What's the potential ceiling for speed on something like this? I mean, if you hypothetically had an incredibly powerful motor, would you be able to stabilize the whole thing enough to prevent it from flipping when you move from a pure vertical to going sideways?
That's actually really cool. Looking forward to seeing where this goes.
[QUOTE=Mr. Bleak;47232130]What's the potential ceiling for speed on something like this? I mean, if you hypothetically had an incredibly powerful motor, would you be able to stabilize the whole thing enough to prevent it from flipping when you move from a pure vertical to going sideways?[/QUOTE] Going sideways is going to be slower than going forward, but the speed ceiling is whatever the motors can output and the battery can supply. I estimate for our new design a max of, eh, 20 mph if we can make it light as possible and tune the gearboxes correctly. It essentially will be impossible to flip when you do what you describe. In fact, it's impossible to flip on any flat terrain no matter what you do. It just doesn't have the speed/decelaration necessary to flip its VERY low center of gravity. I'm actually a software engineer with a small amount of electrical engineering experience (which is growing as I do what I'm doing here). Brandon is the mechanical engineer so he'd know better than I would. [QUOTE=woolio1;47232134]That's actually really cool. Looking forward to seeing where this goes.[/QUOTE] As am I! Unfortunately I don't think we'll be able to make it street-legal but I do look forward to racing against the Mark I with it.
[QUOTE=Ehmmett;47232185]That looks like it's a blast to drive[/QUOTE] It's much better on a hard surface than on carpet, but unfortunately there's too much snow (aka melty water) outside to take it for a spin. On carpet when you try to strafe it kind of pivots because of different levels of friction on each wheel -- on a hard surface it's pretty much a 1:1 movement and it is, indeed, a [b]blast[/b]. I kind of want to save this until I have kids and then build more so they can race each other (putting speed dampers on them of course). That'd be awesome.
Call it the GeelMobeel. Spelling is on purpose.
[QUOTE=NightmareX91;47232311]Call it the GeelMobeel. Spelling is on purpose.[/QUOTE] It'll be the reel geel deel.
Why did you choose brushed motors?
[QUOTE=OogalaBoogal;47233207]Why did you choose brushed motors?[/QUOTE] It's piss easy to design a solid & cheap H bridge driver for a brushed DC motor. Meanwhile it's going to be either a headache or fucking expensive with a brushless 3 phase AC motor. That said a 3 phase AC motor is both more lightweight, smaller and packs a harder punch.

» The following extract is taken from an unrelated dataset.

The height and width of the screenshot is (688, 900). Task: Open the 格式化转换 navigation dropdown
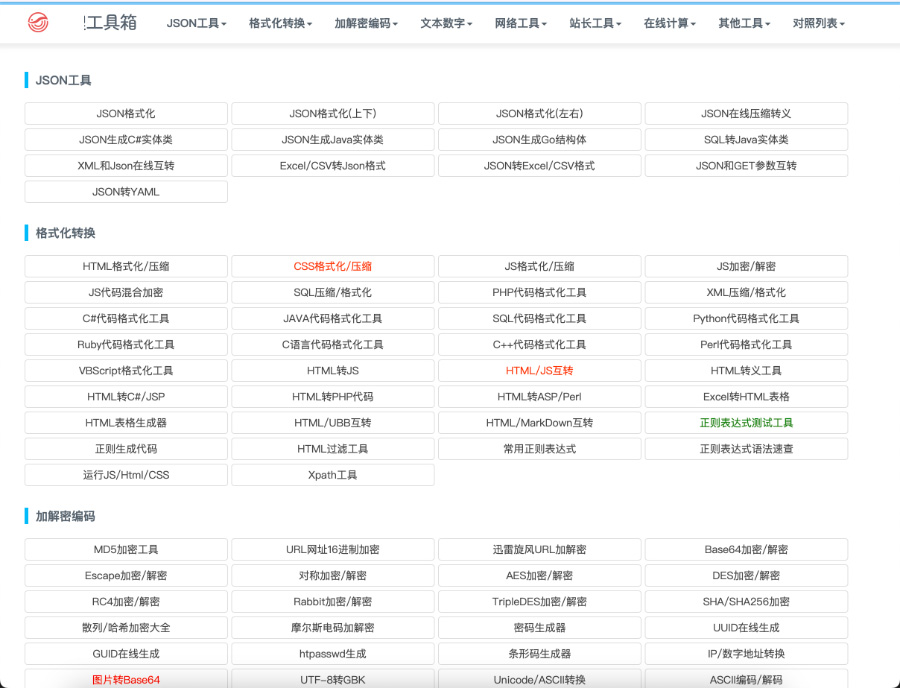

I pretty much do all my shit with brushless. The headaches are very real, but usually only while starting out. Once you get it going it's very much worth it.
[QUOTE=OogalaBoogal;47233344]I pretty much do all my shit with brushless. The headaches are very real, but usually only while starting out. Once you get it going it's very much worth it.[/QUOTE] Problem with AC brushless motors is that you need a feedback loop, which usually consist of a simple hardware, but intricate programming solution, or complex hardware solution and simple programming. Most common solution is current sensing and encoder wheel + optical sensor, for the 'better safe than sorry' factor. Only brushless I voluntarily deal with are steppers, and that's because I can "just" use the 'bigger is better' methodology when in any kind of doubt.
[QUOTE=OogalaBoogal;47233207]Why did you choose brushed motors?[/QUOTE] It's what I'm used to and what I have.